Problem requirements:
Copy out, word for word, the lines from the one containing "Given: Open the 字体 (Fonts) folder icon" through the last line, including both ends.

-- begin Dataset rows --

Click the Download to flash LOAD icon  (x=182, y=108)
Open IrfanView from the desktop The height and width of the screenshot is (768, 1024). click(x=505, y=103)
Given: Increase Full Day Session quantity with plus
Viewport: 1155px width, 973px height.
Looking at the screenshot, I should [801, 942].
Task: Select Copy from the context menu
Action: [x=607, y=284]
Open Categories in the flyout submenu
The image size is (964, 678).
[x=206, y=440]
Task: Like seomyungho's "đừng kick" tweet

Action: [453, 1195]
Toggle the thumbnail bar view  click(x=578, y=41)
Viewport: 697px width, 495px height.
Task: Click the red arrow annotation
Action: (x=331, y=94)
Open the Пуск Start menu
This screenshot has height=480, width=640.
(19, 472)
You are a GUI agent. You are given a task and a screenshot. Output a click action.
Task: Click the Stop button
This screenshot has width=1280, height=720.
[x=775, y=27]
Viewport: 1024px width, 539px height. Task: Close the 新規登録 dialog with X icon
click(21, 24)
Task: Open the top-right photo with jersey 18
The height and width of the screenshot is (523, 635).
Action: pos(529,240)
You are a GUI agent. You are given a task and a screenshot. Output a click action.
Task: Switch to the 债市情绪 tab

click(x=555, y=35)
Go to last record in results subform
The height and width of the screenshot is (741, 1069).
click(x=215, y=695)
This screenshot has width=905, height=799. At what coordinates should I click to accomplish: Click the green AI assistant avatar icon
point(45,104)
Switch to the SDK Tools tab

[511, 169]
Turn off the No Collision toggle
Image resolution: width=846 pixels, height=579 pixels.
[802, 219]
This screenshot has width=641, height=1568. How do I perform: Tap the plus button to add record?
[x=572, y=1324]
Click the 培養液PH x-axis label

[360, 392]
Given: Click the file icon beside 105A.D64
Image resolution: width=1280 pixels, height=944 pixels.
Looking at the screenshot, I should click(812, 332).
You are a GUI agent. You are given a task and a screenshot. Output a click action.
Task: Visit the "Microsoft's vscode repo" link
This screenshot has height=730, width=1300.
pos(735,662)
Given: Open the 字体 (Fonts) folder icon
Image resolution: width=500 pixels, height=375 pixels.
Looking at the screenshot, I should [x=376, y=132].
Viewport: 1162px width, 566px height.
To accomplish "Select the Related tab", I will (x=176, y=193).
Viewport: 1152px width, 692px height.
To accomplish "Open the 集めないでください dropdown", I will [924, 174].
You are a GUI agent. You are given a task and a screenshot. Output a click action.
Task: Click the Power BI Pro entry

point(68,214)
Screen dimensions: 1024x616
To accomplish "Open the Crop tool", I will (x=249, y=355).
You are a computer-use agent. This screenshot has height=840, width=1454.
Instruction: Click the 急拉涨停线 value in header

-- end Dataset rows --

Output for this exercise:
Given: Open the 字体 (Fonts) folder icon
Image resolution: width=500 pixels, height=375 pixels.
Looking at the screenshot, I should [x=376, y=132].
Viewport: 1162px width, 566px height.
To accomplish "Select the Related tab", I will (x=176, y=193).
Viewport: 1152px width, 692px height.
To accomplish "Open the 集めないでください dropdown", I will [924, 174].
You are a GUI agent. You are given a task and a screenshot. Output a click action.
Task: Click the Power BI Pro entry

point(68,214)
Screen dimensions: 1024x616
To accomplish "Open the Crop tool", I will (x=249, y=355).
You are a computer-use agent. This screenshot has height=840, width=1454.
Instruction: Click the 急拉涨停线 value in header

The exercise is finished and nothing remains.